→ Action item
From the very first line of the records through the line that contains "The width and", repeat everything exactly except the pictures, and add nothing.

++++ Listed records ++++

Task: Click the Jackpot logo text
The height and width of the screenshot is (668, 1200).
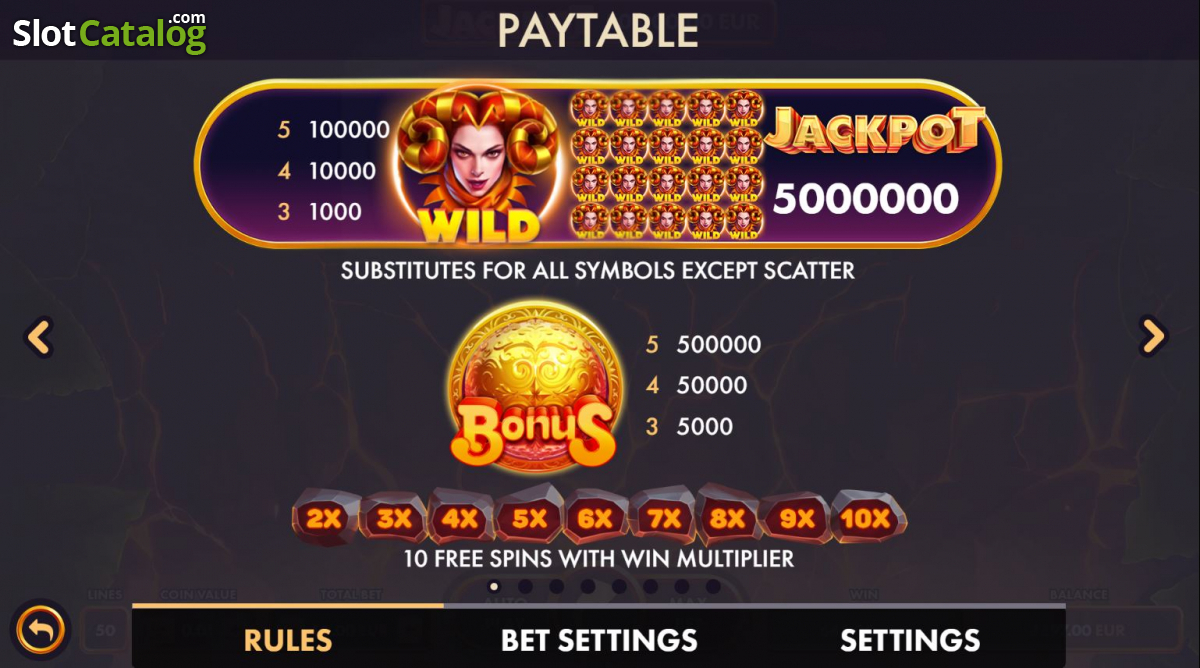Action: coord(875,132)
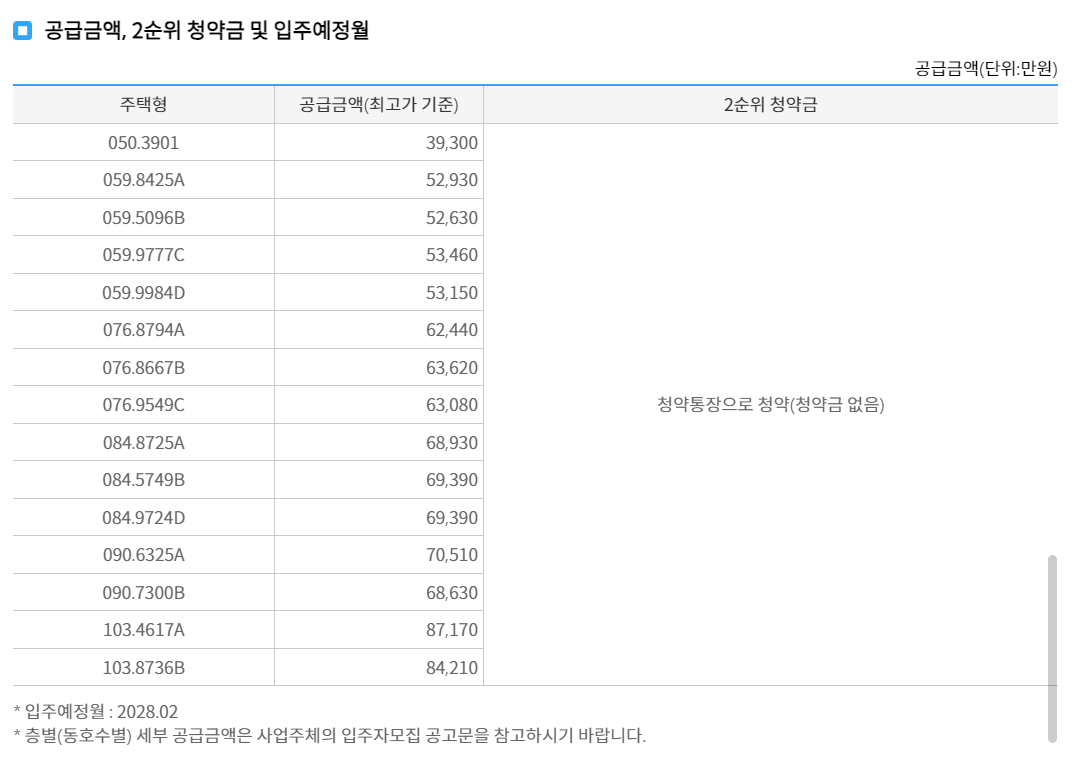This screenshot has width=1083, height=765.
Task: Click the 입주예정월 2028.02 footnote text
Action: tap(90, 708)
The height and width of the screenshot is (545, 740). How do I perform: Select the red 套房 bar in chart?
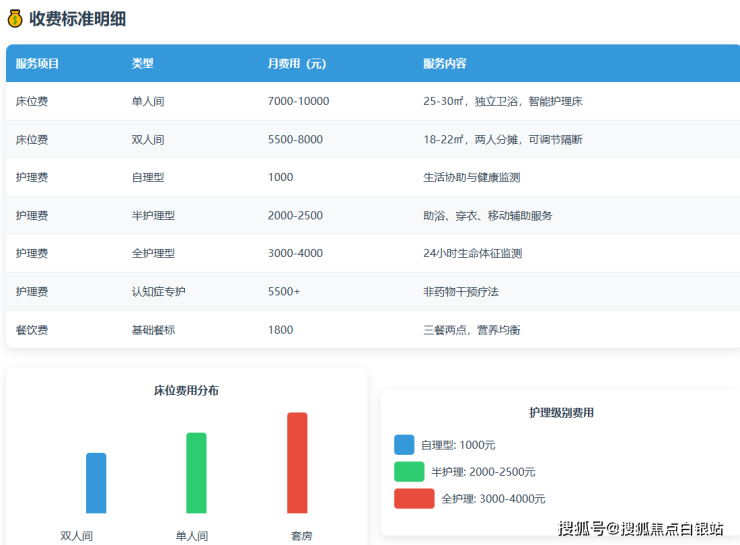point(297,463)
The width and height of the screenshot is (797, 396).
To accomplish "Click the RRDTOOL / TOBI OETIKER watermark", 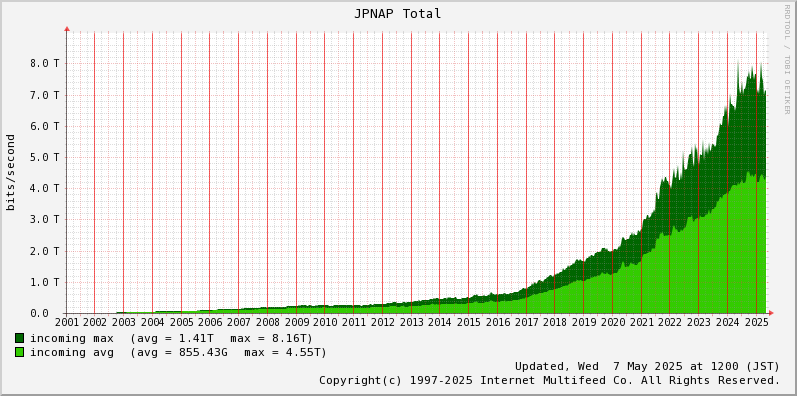I will click(787, 59).
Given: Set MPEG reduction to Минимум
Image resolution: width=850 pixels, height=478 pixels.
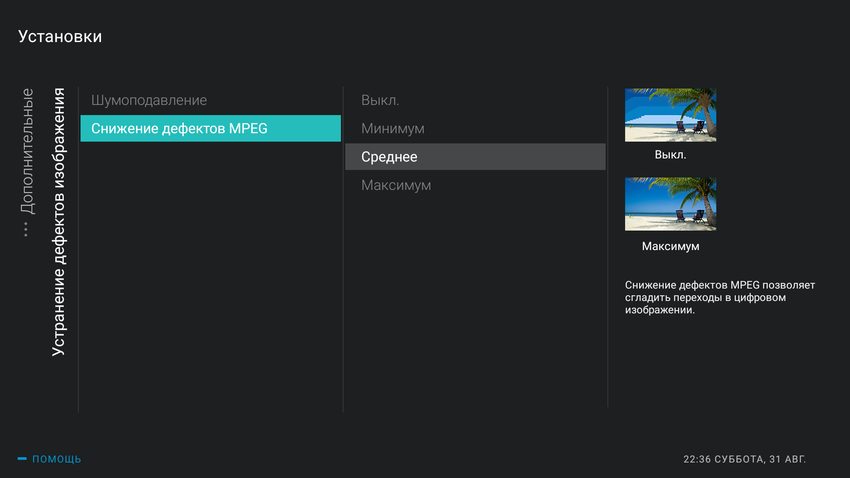Looking at the screenshot, I should click(393, 128).
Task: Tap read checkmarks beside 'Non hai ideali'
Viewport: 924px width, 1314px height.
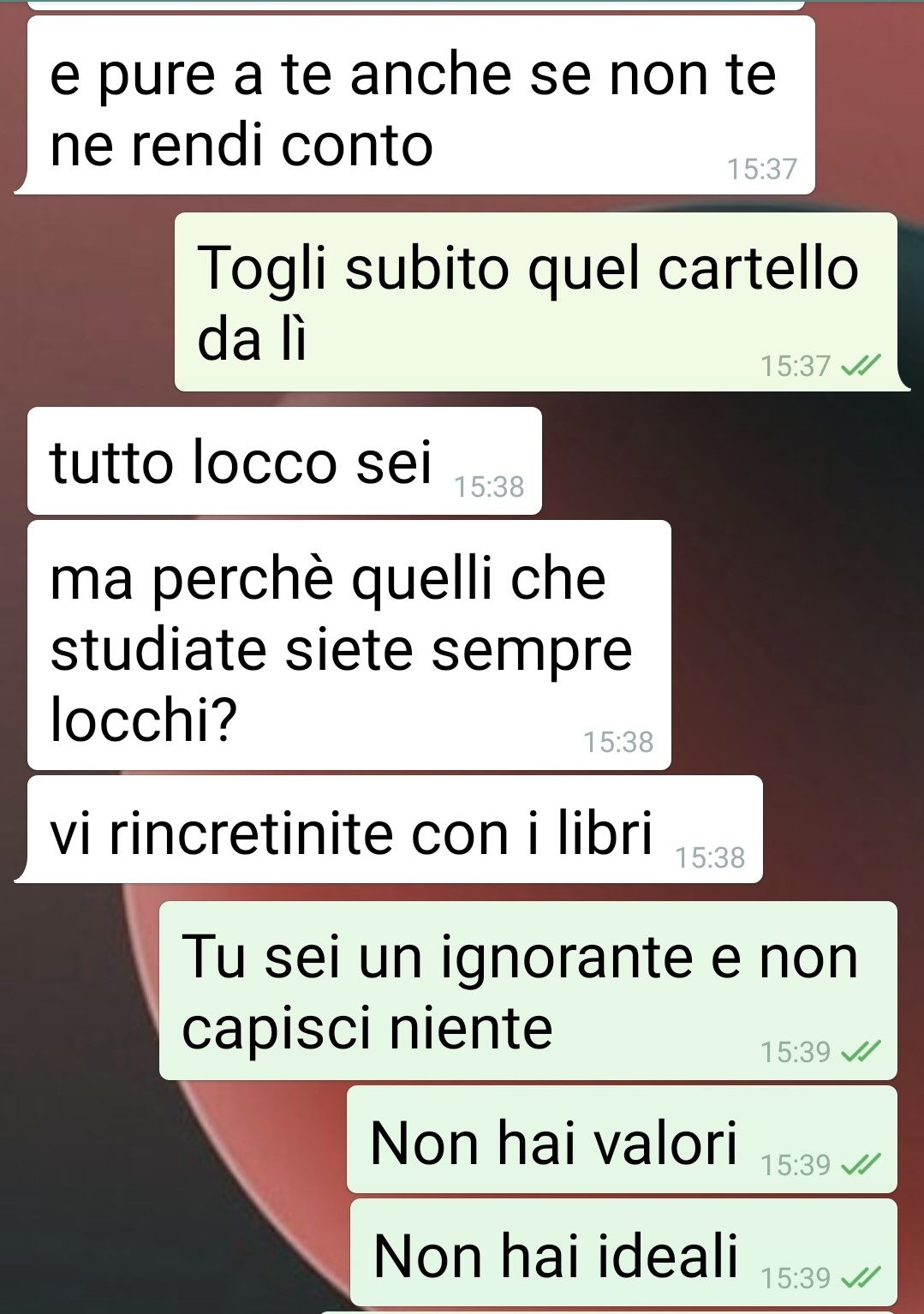Action: 861,1278
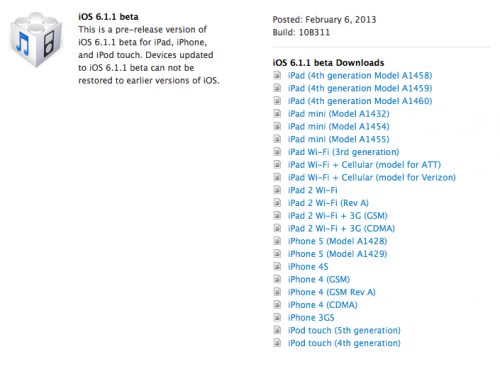The height and width of the screenshot is (366, 500).
Task: Click the document icon next to iPod touch (5th generation)
Action: (277, 330)
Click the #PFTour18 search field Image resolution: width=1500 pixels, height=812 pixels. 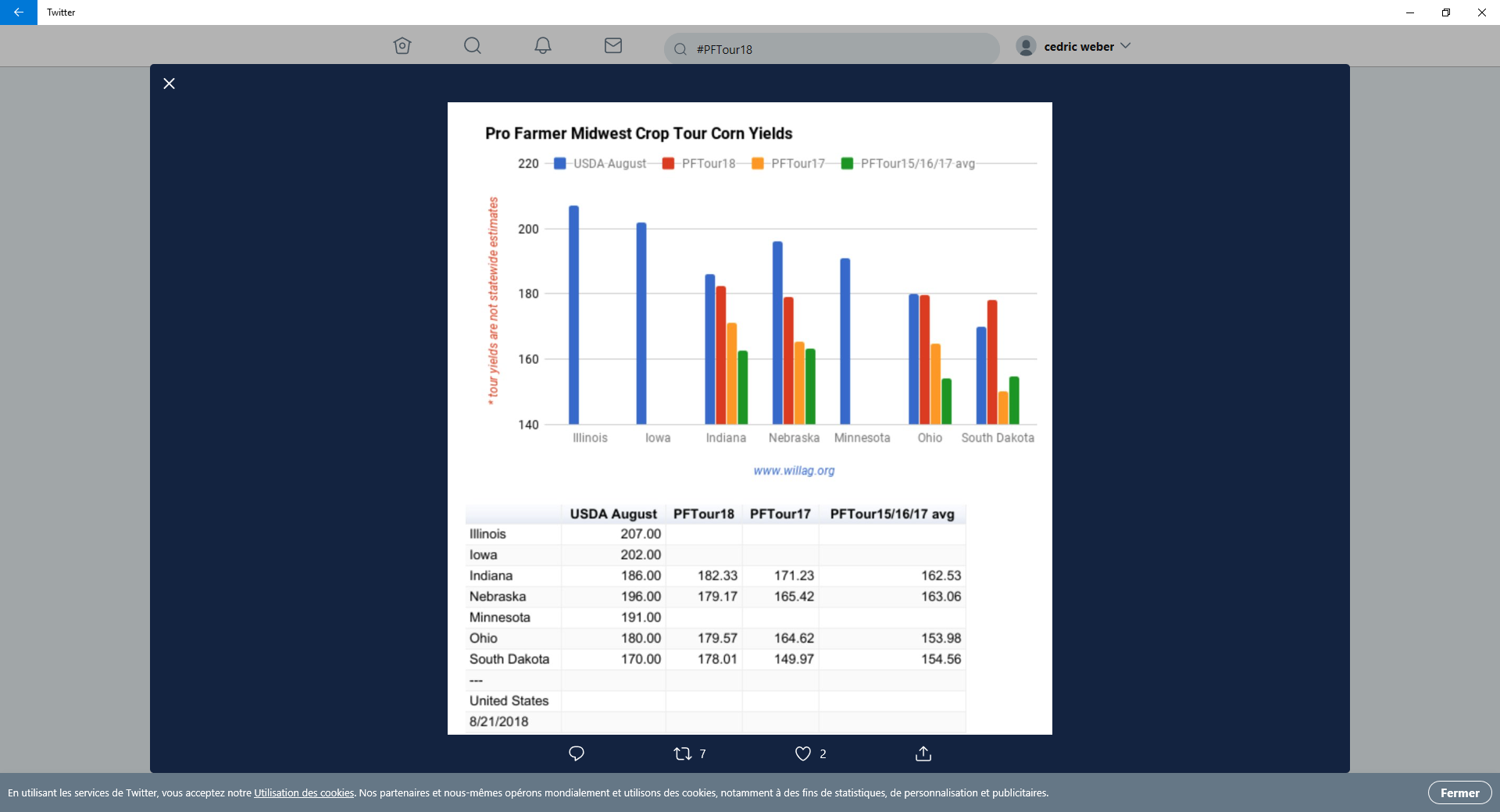click(x=832, y=49)
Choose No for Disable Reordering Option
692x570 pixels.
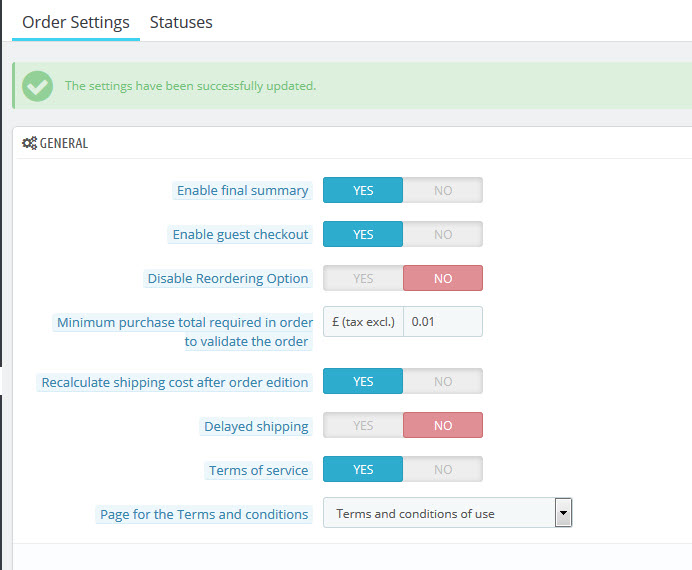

++++

→ Exercise output
Task: Click the Jackpot logo text
The height and width of the screenshot is (668, 1200).
Action: coord(875,132)
This screenshot has width=1083, height=765.
Task: Click the 입주예정월 2028.02 footnote text
Action: tap(90, 708)
The height and width of the screenshot is (545, 740). How do I perform: Select the red 套房 bar in chart?
point(297,463)
The width and height of the screenshot is (797, 396).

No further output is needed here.